* [What you should do] Leaving out the pictures, please reproduce exactly and only the lines from the one that contains "Task: Add an Embed Code field" through the last line below.

Records excerpted from a collection:
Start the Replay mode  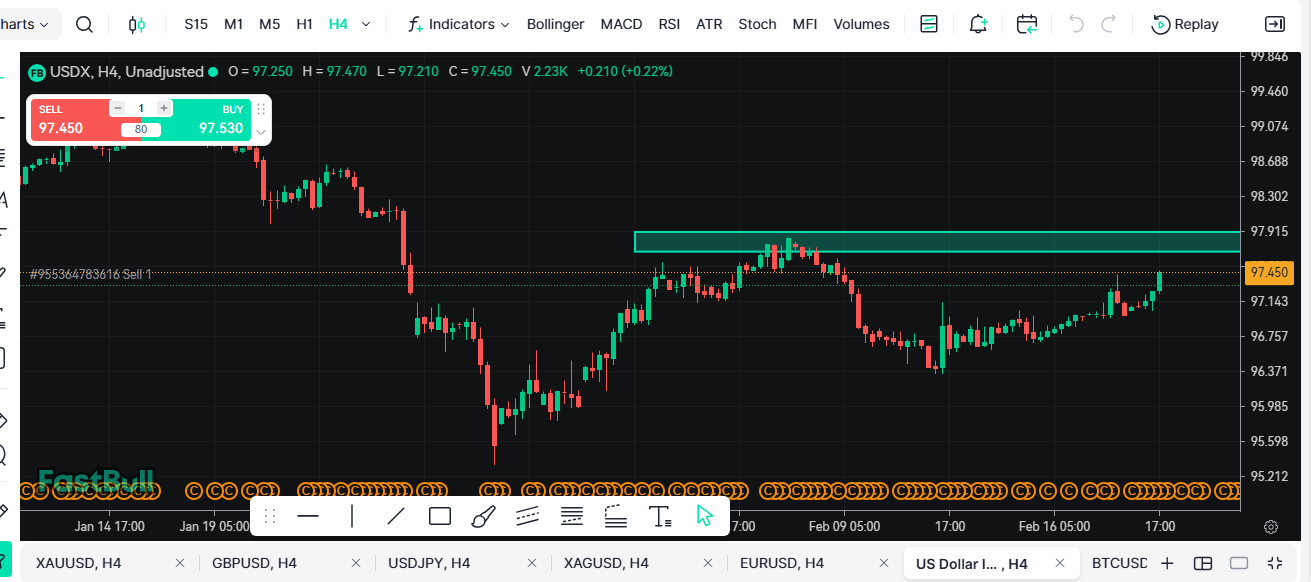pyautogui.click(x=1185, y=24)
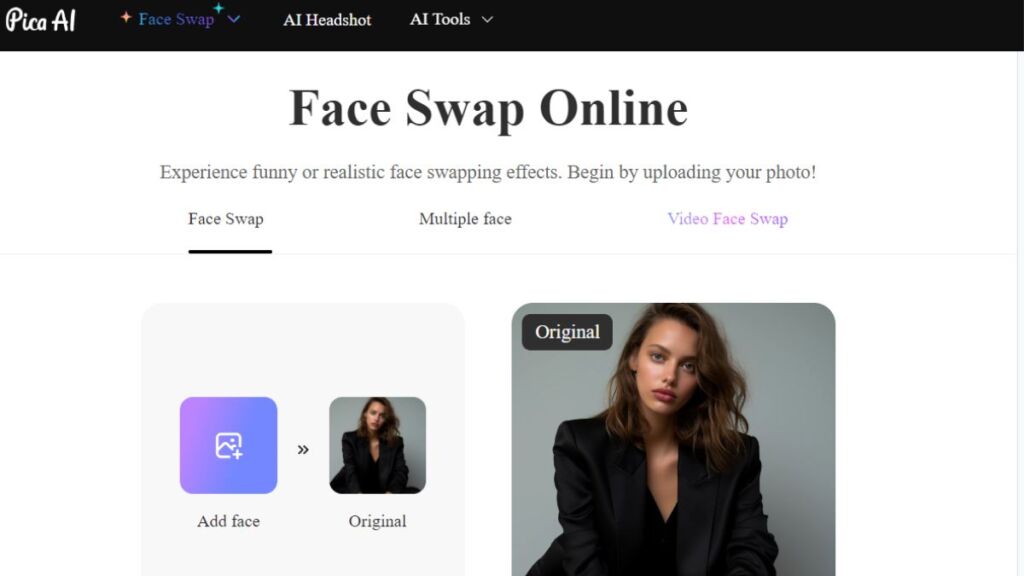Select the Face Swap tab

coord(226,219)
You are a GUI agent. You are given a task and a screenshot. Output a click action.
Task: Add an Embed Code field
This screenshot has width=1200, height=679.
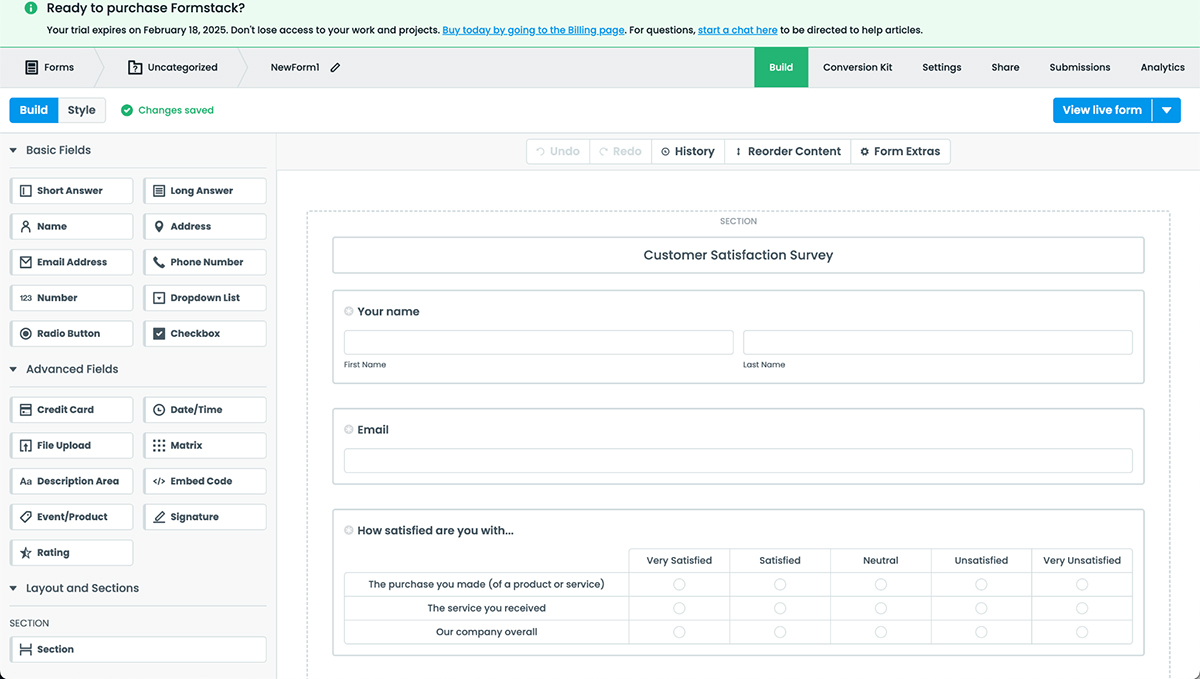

* [Solution to this task]
Task: Add an Embed Code field
This screenshot has width=1200, height=679.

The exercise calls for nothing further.